• **What you should do**:
A line below contains "Image resolution: width=1146", and a later one contains "Open search magnifier". Repeat both, with every line between them, exactly.

────────────────

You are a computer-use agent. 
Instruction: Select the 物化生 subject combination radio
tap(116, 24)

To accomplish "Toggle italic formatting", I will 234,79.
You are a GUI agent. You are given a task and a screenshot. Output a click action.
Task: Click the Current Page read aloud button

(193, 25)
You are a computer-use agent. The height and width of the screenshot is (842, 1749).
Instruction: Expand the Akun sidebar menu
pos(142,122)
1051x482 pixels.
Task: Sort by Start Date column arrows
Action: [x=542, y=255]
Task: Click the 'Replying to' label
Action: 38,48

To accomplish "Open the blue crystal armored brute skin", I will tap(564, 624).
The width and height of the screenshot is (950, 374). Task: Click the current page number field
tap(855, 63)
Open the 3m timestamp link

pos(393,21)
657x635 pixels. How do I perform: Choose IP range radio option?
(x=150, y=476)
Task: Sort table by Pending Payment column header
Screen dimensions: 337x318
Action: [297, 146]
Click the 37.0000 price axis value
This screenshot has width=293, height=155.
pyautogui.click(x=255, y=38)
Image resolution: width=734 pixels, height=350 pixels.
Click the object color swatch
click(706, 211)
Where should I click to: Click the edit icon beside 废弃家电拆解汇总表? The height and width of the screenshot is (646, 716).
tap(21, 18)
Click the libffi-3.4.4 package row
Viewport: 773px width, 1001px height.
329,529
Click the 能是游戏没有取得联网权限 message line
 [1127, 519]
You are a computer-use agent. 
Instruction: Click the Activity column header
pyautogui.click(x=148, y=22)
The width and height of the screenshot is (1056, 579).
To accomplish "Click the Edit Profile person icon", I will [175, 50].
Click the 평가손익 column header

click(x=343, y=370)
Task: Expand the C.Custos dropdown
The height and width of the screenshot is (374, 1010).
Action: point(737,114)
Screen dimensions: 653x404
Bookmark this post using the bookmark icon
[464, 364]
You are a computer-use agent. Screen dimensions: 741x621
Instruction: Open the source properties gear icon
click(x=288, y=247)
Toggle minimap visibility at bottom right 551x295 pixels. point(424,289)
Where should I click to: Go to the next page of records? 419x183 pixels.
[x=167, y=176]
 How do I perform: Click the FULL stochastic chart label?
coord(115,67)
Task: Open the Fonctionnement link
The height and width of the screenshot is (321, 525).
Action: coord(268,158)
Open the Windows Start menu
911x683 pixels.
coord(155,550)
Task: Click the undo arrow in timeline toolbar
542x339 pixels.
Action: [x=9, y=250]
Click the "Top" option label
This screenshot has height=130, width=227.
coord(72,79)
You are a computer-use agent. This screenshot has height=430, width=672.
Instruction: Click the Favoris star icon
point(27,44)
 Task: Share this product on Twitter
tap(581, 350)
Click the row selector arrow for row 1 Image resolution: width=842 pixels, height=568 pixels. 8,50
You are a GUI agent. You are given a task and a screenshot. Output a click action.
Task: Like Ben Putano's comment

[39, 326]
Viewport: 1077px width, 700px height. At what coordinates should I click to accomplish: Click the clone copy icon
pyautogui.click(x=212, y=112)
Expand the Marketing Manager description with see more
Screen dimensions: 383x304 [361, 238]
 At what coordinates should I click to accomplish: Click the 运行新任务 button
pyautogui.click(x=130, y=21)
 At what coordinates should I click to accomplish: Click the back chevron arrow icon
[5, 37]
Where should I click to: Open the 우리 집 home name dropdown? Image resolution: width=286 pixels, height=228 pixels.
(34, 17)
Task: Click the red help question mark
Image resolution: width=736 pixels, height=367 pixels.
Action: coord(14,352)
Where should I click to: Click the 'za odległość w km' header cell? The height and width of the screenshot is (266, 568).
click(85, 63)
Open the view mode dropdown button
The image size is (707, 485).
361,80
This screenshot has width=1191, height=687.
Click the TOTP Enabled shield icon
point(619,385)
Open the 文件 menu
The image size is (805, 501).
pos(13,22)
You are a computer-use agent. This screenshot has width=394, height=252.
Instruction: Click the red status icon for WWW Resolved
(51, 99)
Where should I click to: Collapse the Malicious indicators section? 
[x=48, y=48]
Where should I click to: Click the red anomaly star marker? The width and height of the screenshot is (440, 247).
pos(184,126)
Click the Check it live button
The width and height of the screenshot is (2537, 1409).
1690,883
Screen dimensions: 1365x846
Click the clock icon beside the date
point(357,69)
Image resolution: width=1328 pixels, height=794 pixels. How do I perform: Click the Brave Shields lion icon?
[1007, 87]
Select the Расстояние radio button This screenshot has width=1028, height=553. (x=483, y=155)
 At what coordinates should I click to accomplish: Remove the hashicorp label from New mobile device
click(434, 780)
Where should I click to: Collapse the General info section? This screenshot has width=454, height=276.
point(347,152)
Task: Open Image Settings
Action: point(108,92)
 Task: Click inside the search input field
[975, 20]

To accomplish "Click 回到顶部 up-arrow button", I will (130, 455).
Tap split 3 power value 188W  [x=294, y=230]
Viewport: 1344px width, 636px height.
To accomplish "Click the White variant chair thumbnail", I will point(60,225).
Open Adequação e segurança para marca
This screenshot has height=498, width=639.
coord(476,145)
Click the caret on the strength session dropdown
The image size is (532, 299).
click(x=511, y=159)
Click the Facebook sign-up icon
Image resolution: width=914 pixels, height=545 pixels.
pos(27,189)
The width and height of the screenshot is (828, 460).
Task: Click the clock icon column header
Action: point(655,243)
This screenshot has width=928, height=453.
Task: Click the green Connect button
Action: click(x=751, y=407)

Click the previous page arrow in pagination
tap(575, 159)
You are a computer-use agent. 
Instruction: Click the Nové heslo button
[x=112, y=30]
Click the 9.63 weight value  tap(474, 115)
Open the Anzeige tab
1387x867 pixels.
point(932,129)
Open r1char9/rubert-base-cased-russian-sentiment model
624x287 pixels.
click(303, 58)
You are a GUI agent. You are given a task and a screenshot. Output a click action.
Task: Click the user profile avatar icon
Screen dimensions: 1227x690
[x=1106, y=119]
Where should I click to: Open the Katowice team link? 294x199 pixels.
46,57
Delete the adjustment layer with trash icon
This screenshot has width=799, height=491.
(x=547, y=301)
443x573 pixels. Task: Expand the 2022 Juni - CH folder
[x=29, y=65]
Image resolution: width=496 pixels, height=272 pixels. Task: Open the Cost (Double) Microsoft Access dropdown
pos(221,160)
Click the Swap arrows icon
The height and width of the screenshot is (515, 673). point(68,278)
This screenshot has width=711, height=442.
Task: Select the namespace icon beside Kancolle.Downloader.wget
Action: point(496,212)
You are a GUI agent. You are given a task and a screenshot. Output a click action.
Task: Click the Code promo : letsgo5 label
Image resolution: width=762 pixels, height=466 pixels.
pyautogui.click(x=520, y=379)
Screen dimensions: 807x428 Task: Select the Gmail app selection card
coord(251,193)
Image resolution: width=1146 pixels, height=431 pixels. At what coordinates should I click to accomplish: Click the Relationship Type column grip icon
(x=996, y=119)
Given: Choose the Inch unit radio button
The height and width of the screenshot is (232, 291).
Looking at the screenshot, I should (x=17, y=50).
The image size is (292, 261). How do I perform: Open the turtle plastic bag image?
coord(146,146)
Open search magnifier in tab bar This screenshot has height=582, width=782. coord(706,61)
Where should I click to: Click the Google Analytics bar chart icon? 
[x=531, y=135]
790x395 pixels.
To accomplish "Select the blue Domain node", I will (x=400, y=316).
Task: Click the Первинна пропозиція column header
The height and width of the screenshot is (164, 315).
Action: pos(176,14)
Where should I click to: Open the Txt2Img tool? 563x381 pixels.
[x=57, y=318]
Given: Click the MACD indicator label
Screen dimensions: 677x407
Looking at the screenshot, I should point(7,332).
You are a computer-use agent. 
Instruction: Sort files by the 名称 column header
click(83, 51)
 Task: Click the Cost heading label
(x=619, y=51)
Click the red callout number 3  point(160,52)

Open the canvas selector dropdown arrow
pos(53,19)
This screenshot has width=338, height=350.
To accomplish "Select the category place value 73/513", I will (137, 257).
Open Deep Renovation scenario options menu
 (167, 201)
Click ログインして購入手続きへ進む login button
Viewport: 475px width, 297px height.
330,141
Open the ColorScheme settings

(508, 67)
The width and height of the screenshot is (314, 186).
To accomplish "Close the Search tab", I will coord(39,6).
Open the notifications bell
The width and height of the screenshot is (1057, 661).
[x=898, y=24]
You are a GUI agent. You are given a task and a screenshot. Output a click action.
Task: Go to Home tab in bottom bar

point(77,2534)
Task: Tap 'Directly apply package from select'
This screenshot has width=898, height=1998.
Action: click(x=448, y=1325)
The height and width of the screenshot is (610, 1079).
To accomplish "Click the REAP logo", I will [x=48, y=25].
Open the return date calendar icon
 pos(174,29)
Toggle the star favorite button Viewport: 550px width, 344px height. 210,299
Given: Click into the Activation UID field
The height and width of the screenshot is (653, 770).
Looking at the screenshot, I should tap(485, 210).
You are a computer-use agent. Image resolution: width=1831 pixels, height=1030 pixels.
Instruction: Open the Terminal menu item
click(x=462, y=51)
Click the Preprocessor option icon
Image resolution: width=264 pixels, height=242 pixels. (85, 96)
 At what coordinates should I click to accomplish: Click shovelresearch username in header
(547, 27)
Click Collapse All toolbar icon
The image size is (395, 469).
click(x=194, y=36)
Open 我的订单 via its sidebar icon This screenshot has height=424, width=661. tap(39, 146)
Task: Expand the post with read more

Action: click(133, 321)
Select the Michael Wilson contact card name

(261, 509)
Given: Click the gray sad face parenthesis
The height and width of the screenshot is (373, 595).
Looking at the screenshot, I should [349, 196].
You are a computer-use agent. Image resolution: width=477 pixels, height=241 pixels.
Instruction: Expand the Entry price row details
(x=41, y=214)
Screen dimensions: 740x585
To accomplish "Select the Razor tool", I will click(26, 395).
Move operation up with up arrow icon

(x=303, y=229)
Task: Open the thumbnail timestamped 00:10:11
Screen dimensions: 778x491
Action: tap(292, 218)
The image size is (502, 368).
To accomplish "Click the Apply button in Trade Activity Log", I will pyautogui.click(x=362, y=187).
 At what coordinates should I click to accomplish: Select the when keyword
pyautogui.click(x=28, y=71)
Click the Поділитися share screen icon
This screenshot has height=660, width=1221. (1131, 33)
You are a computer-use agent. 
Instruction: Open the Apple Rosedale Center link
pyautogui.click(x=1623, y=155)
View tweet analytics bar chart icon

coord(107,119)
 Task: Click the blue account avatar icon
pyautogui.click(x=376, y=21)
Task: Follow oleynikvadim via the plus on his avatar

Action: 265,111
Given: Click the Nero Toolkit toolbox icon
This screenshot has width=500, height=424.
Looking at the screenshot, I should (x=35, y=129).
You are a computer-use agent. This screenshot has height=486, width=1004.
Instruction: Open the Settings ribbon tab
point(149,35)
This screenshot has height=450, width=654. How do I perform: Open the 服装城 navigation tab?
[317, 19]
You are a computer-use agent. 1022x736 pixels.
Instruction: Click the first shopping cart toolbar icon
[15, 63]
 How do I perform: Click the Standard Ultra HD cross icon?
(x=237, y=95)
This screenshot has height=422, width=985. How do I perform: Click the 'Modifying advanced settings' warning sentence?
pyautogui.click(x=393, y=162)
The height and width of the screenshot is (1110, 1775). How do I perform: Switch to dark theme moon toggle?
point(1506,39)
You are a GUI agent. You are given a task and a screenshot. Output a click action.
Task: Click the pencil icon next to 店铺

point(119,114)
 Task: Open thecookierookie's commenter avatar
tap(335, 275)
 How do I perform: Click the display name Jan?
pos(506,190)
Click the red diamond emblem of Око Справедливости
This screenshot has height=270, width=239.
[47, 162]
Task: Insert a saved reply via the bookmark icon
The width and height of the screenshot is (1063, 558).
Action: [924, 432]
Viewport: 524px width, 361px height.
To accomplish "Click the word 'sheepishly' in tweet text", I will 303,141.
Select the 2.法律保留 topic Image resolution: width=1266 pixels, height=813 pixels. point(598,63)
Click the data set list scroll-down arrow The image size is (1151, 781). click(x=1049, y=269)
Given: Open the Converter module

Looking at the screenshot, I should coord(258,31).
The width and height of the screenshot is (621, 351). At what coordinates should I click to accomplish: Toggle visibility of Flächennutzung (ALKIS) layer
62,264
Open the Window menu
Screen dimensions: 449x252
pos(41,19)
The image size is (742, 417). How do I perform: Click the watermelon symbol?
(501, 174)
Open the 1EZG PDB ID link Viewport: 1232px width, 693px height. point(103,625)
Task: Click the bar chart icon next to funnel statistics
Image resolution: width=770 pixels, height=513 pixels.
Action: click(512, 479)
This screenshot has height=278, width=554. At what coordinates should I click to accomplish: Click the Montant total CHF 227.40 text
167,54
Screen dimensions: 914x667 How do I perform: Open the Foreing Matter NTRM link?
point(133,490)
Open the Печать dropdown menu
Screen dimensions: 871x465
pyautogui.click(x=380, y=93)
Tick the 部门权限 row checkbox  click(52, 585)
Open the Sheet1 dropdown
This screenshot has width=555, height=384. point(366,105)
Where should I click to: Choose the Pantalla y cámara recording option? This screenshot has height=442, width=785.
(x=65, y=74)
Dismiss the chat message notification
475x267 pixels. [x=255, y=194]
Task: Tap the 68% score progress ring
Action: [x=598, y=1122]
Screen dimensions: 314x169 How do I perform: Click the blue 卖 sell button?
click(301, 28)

────────────────

• **Result of this exercise**:
Image resolution: width=1146 pixels, height=431 pixels. At what coordinates should I click to accomplish: Click the Relationship Type column grip icon
(x=996, y=119)
Given: Choose the Inch unit radio button
The height and width of the screenshot is (232, 291).
Looking at the screenshot, I should (x=17, y=50).
The image size is (292, 261). How do I perform: Open the turtle plastic bag image?
coord(146,146)
Open search magnifier in tab bar This screenshot has height=582, width=782. coord(706,61)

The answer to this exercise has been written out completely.